## TASK REQUIREMENTS
Below are entries; count the lines containing the string "Given". The answer is that number alone.

══════

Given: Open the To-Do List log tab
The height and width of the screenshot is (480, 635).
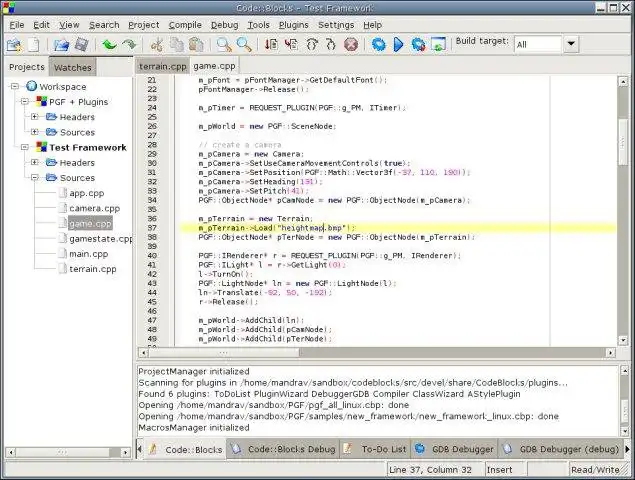Looking at the screenshot, I should point(384,450).
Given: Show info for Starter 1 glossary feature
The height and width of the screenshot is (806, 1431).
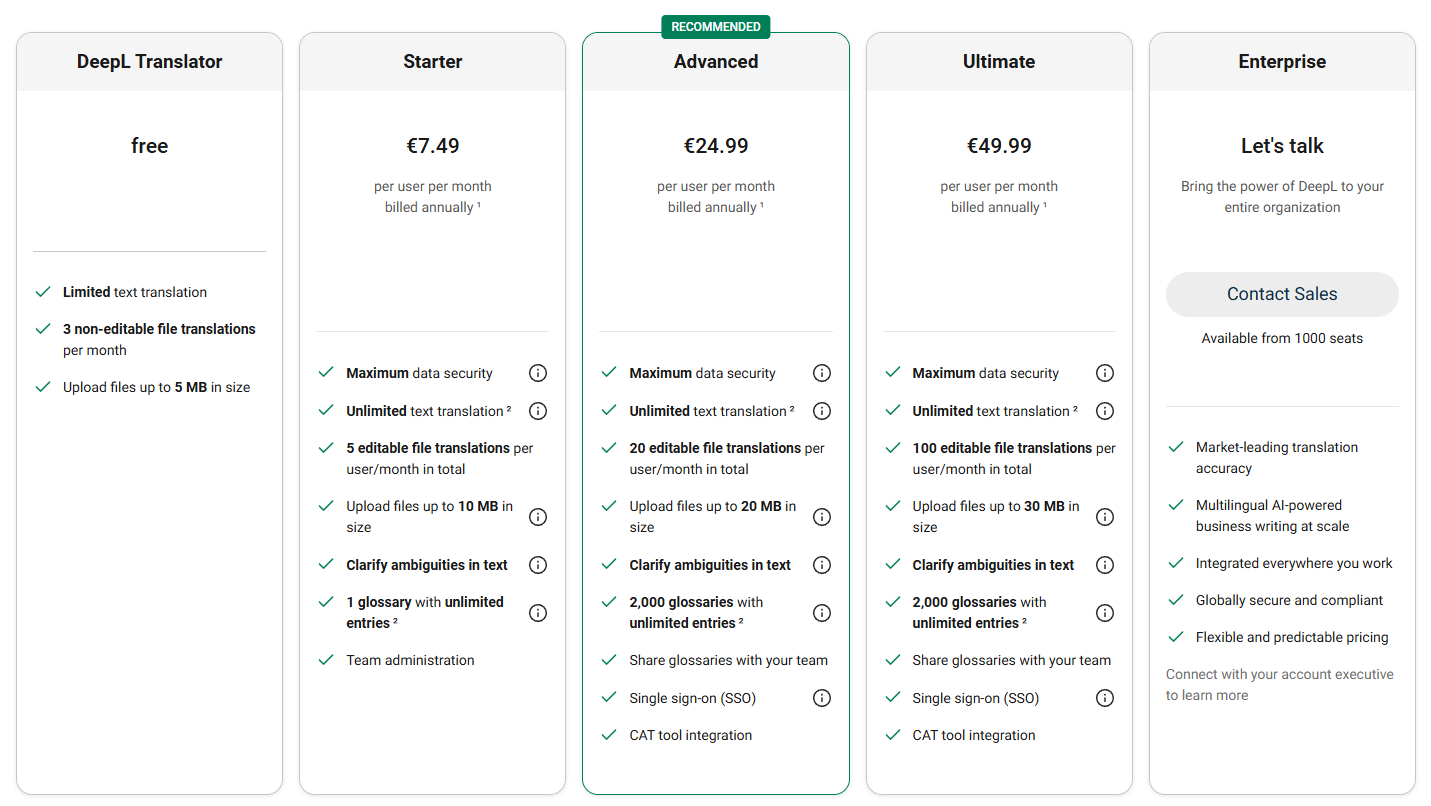Looking at the screenshot, I should [538, 613].
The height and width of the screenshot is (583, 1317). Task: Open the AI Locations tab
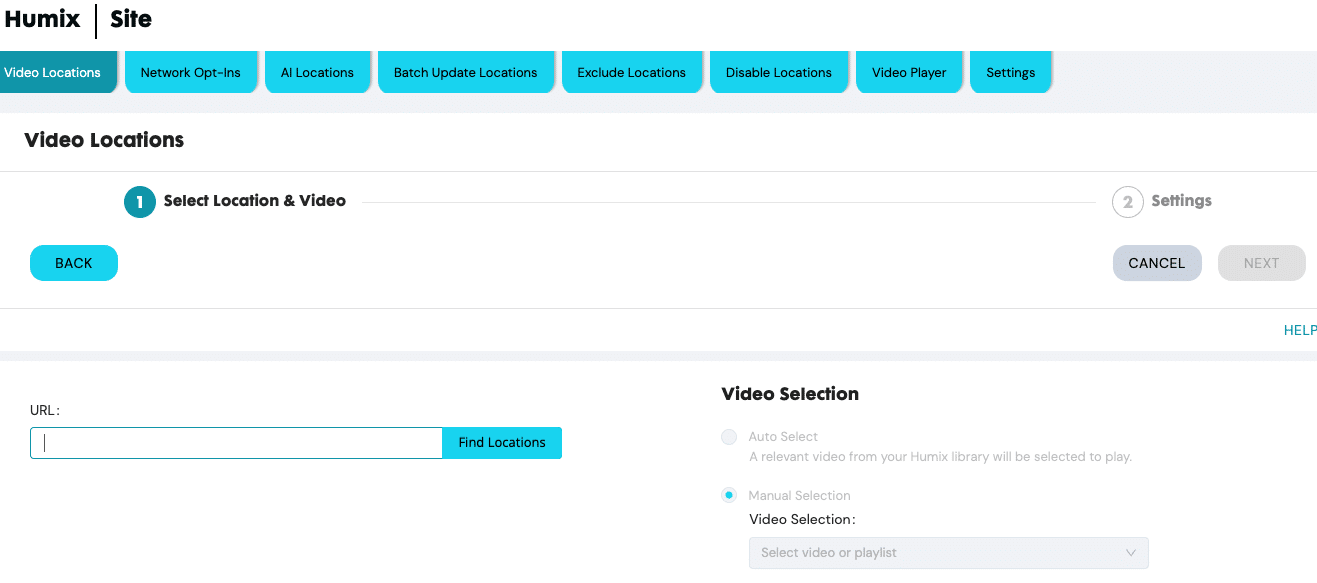point(318,72)
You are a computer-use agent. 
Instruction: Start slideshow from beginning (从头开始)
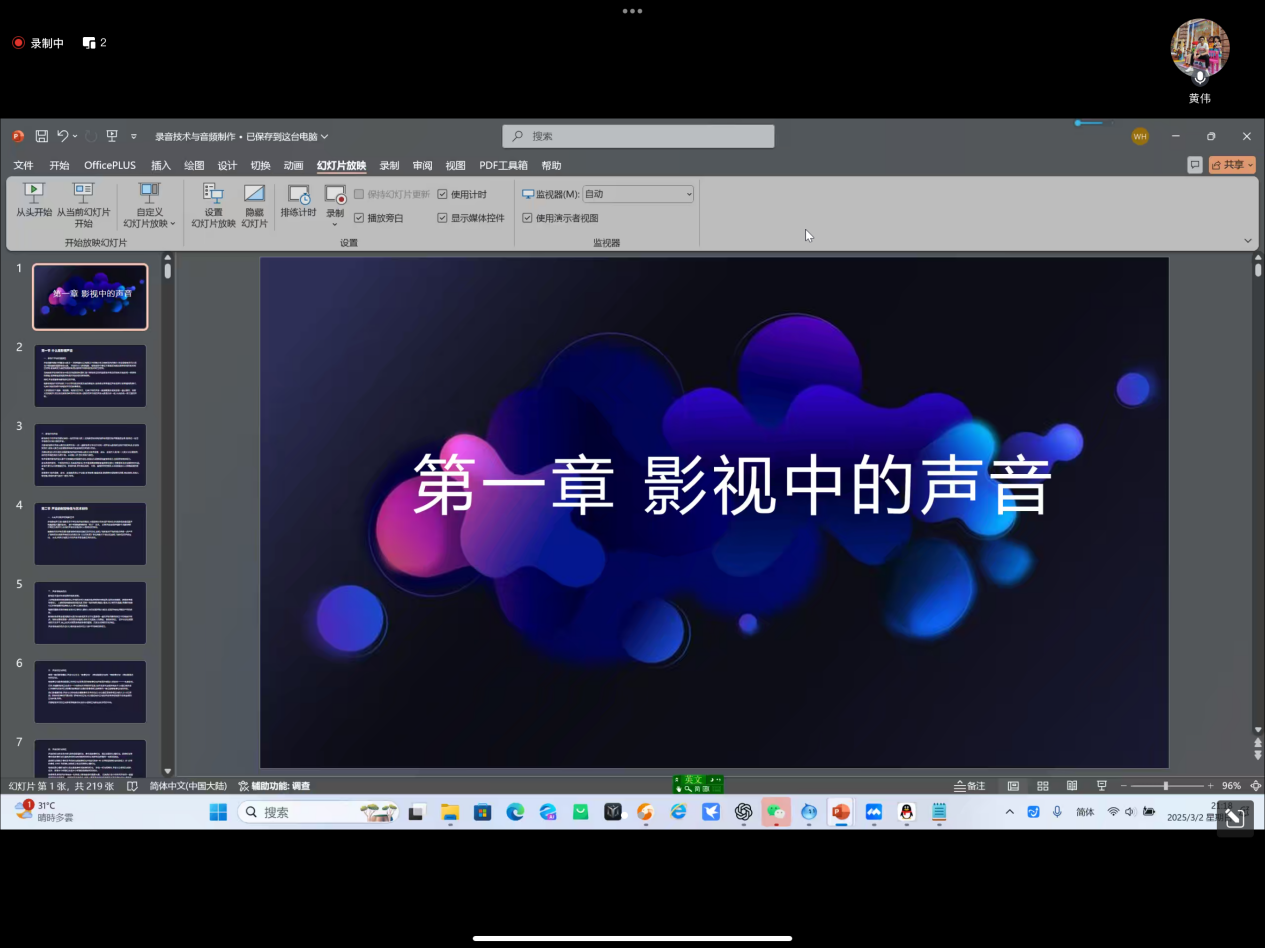33,199
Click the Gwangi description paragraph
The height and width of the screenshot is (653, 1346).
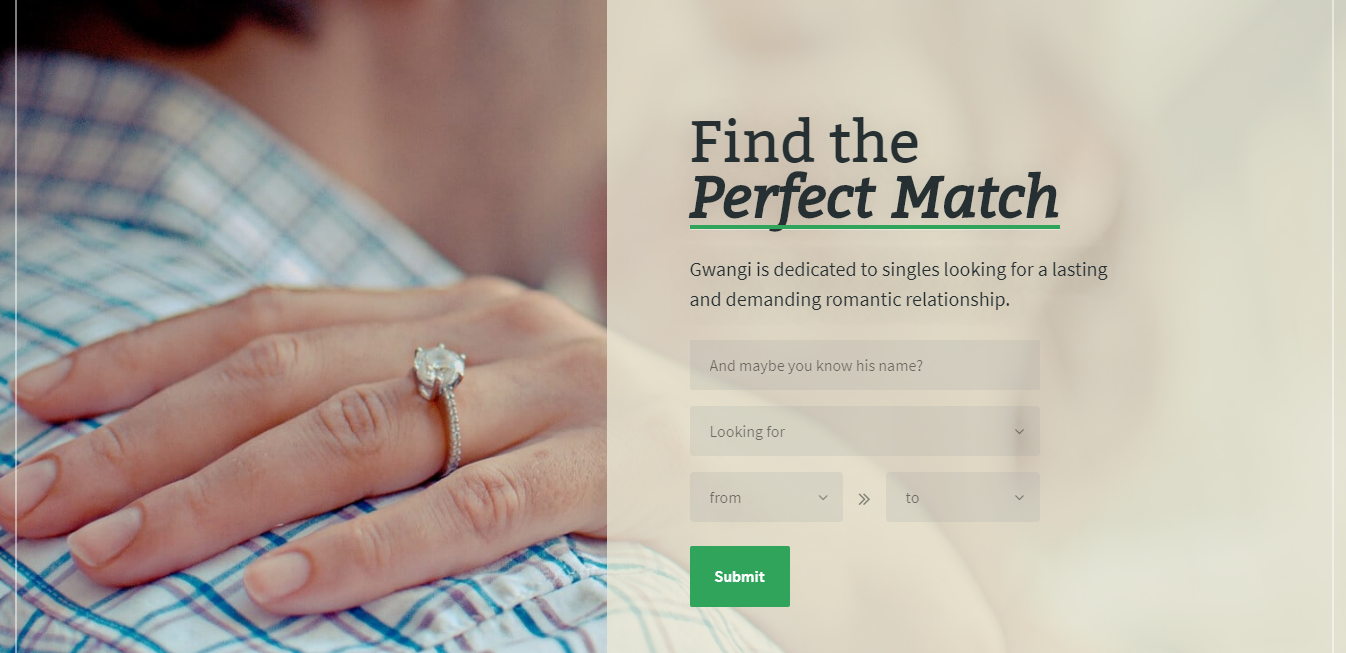[899, 284]
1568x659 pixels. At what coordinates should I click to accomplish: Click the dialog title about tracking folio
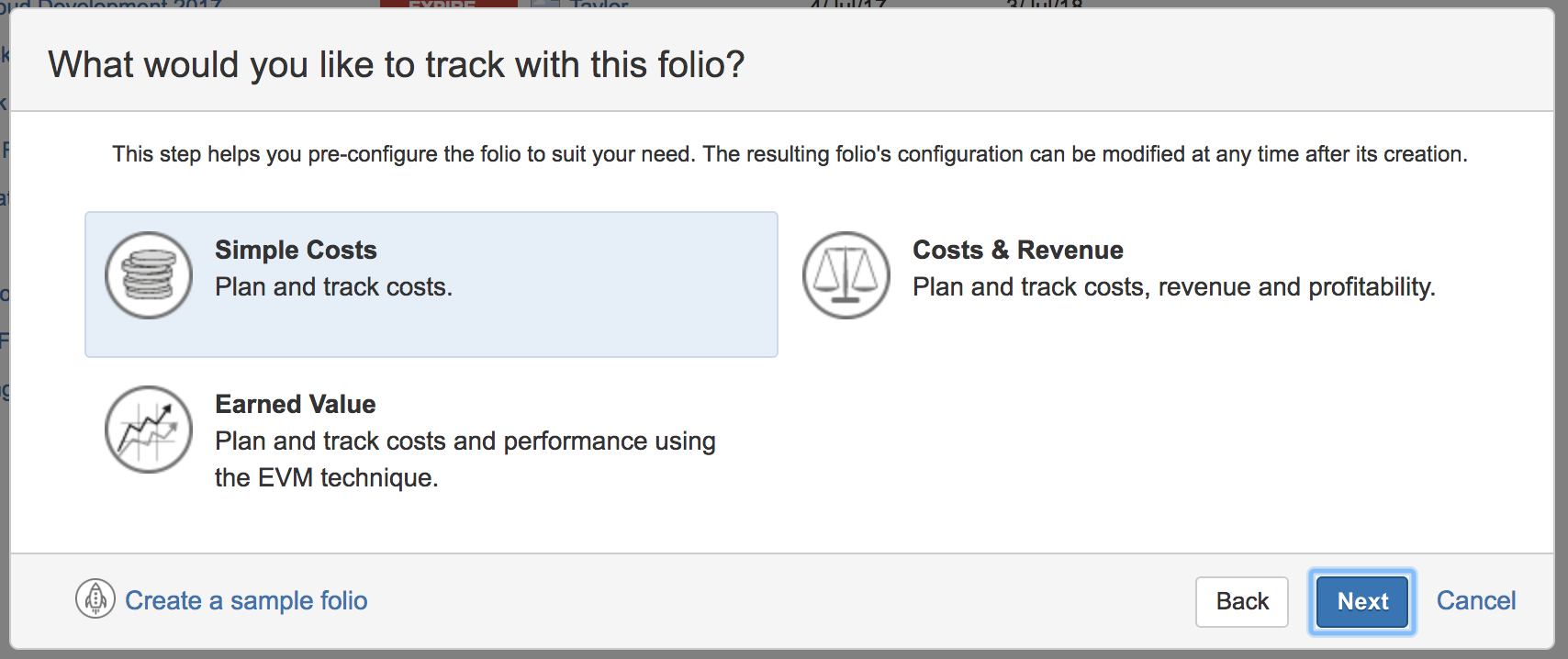pos(396,65)
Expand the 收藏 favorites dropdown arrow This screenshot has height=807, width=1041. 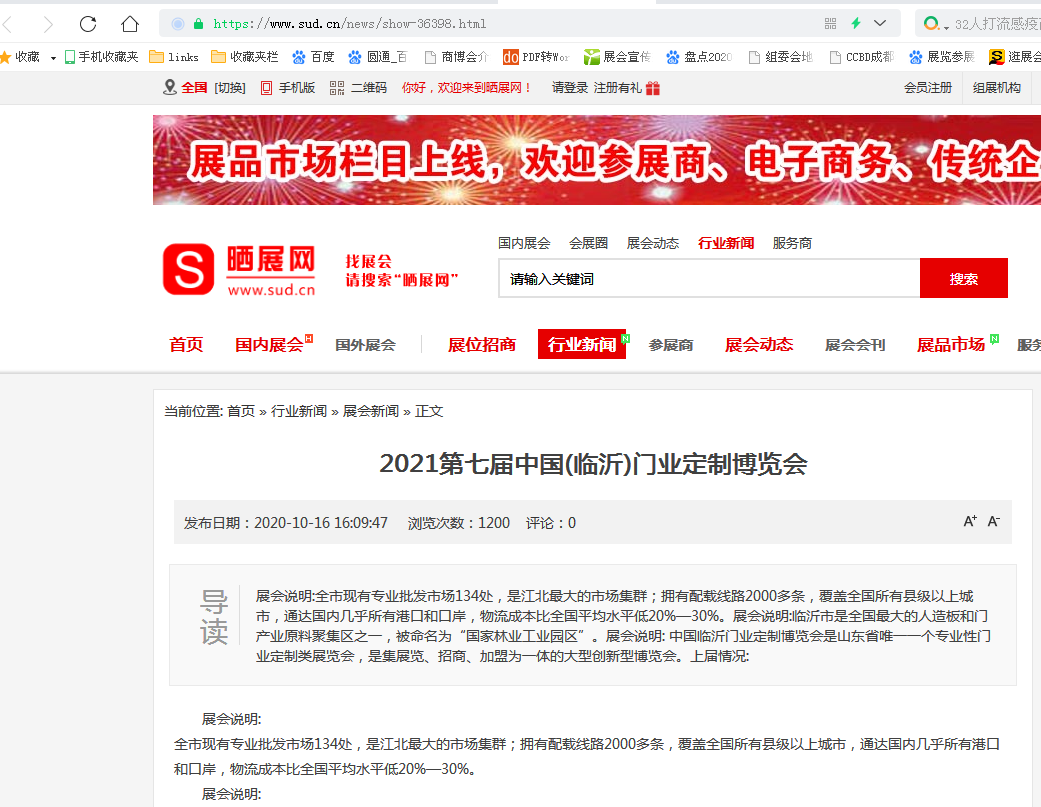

══════

## WRITTEN RESPONSE
2